BEGIN EXCERPTED TEXT
Daily high temperatures have averaged close to normal over the past three weeks whereas night temperatures have been 3 to 4 degrees above normal, so growing degree accumulation rates remain high, said Emerson Nafziger. “Sunshine amounts have been marginal, but growing conditions have been good enough to keep the crop coming along rapidly,” he added.
Fields that were planted in April in central Illinois are rapidly approaching tasseling, Nafziger noted. “With warm temperatures during June and plenty of water, we can expect corn plants to be tall this year,” he said.
“Except where roots have been in water for a week or more, fields and parts of fields where crop roots are still supplied with oxygen continue to show good canopy color. Much of the early-planted crop is in the rapid nitrogen uptake period, from about V9 through tasseling, during which the crop takes up as much as 6 or 7 lb of nitrogen per acre per day,” he added.
Nafziger is continuing to monitor soil nitrogen in an ongoing nitrogen-tracking study that is described here. The most recent samples, taken before the end of the recent deluge, did not show the large losses in soil nitrogen that might have been expected with such high rainfall.
“We know these numbers are variable and that we need to be cautious in using them, but the fact that soil nitrogen didn’t decrease sharply, especially at Urbana where so much rain fell, provides some confidence that losses have not been very high,” he said. “The crop had also taken up some nitrogen by the time of the last sampling, but not enough to draw down soil nitrogen by very much.”
The percentage of nitrogen found as ammonium increased some form early to mid-June, reflecting an increase in mineralization as soils warmed up, and perhaps some loss of nitrate, Nafziger explained.
“As plants begin to take up nitrogen at a rapid rate, we can expect soil nitrogen to drop, though nitrogen losses and mineralization will both affect the rate of change,” he said. “Over the next few weeks, we expect that the plants (canopy color) will be a better gauge of nitrogen availability to the plant than will amounts of nitrogen we measure in the soil.”
END EXCERPTED TEXT
▶ _WORK TO DO_
a. According to the report on corn growth and soil nitrogen, how much nitrogen can the crop take up per acre per day during the rapid uptake period?
b. Carry on the report on corn growth and soil nitrogen from its last sentence.
BEGIN RECORDS PROVIDED
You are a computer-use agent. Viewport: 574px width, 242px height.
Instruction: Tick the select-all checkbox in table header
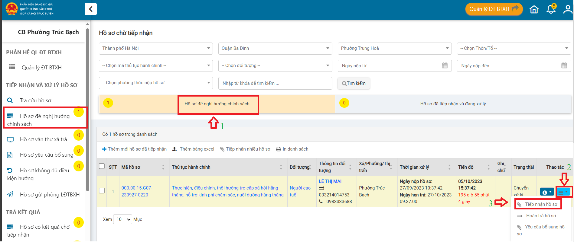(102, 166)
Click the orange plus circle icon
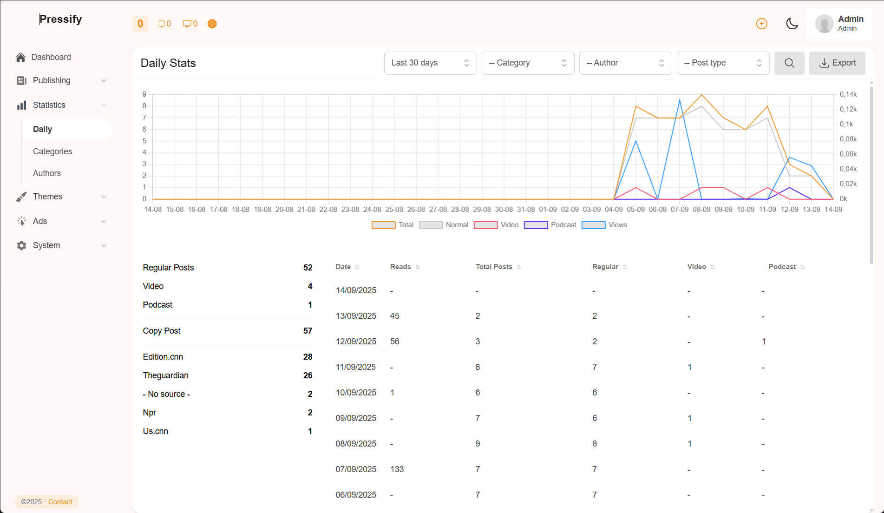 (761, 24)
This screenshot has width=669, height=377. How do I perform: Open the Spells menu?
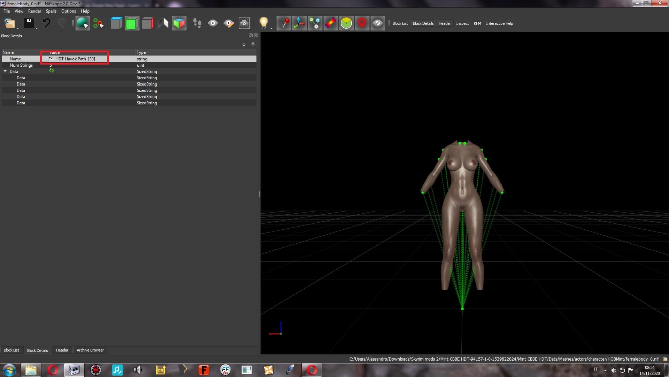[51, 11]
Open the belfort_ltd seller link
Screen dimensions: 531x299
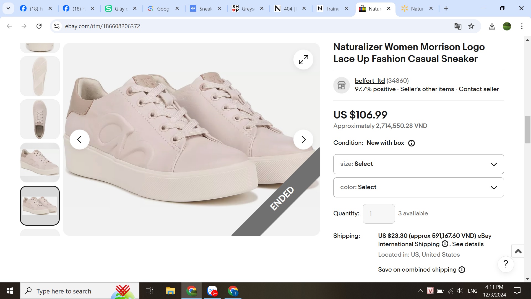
END RECORDS PROVIDED
▶ _RESULTS_
a. As much as 6 or 7 lb of nitrogen per acre per day.

b.
The question that remains, without a solid answer, is whether nitrogen levels might slip below those needed to maintain crop growth before uptake starts to slow. “From what we’re seeing so far that seems unlikely, at least if rains slow before too many more days,” Nafziger said.
“A more immediate question is whether the pale green or yellow spots in fields need nitrogen applied now in order to prevent serious yield loss. Rapid loss of color in places where water stands comes from loss of root ability to take up nitrogen, not from loss of nitrogen from the soil,” he said, adding that this is because parts of fields where roots are in aerated soil are not showing deficiency.
The extent to which roots of plants in wet or flooded soils will recover will not be known until soils dry and re-aerate enough for root function to return. Adding nitrogen before then will do nothing for the plants, and if soils remain wet or flooded, some of this nitrogen will be lost before the plant has a chance to take it up, Nafziger said.
“Aerial application of urea is not inexpensive, and while it can test our patience, waiting until soils dry out for a week or more before deciding that more nitrogen is needed is the best course of action. Our hope is that a lot of acres will return to green once soils dry out.
“Even if that happens, we expect such areas to have lost yield potential, and the larger the plants were when first flooded and the longer soils stay wet, the larger will be the loss. Adding nitrogen now will do nothing to fix this,” he added.
As plant size and leaf area increase, the ability of the crop to help move water out of the will increase as well so the crop itself will help to dry the soils and will speed progress toward aerated soil conditions.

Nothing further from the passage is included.